BEGIN
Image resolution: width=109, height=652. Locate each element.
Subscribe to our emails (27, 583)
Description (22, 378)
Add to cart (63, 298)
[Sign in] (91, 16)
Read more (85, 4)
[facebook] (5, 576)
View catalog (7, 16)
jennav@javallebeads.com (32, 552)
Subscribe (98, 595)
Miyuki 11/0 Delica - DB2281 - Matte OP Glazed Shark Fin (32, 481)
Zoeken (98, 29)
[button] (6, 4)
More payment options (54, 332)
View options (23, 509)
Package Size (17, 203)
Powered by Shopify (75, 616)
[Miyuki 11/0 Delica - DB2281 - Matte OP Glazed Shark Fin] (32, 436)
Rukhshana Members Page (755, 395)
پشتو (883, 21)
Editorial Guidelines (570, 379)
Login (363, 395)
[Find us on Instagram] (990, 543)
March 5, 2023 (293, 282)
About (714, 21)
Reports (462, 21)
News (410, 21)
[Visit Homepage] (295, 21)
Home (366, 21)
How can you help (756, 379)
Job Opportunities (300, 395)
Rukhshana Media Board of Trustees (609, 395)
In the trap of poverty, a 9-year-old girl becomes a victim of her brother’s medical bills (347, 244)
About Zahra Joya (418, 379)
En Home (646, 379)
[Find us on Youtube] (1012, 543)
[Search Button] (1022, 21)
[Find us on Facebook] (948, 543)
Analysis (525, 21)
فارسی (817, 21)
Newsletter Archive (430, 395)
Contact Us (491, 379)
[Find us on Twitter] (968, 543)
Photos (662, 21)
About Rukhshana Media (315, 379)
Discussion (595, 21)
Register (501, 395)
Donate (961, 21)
END
▸ **TASK OBJECTIVE**
Reproduce only the part of the records that opens with the line containing "jennav@javallebeads.com (32, 552)" and closes with the line containing "Powered by Shopify (75, 616)", both included, substituting "Pack Size" for "Package Size" and leaving all else unchanged.

▸ **COMPLETED EXERCISE**
jennav@javallebeads.com (32, 552)
Subscribe (98, 595)
Miyuki 11/0 Delica - DB2281 - Matte OP Glazed Shark Fin (32, 481)
Zoeken (98, 29)
[button] (6, 4)
More payment options (54, 332)
View options (23, 509)
Pack Size (17, 203)
Powered by Shopify (75, 616)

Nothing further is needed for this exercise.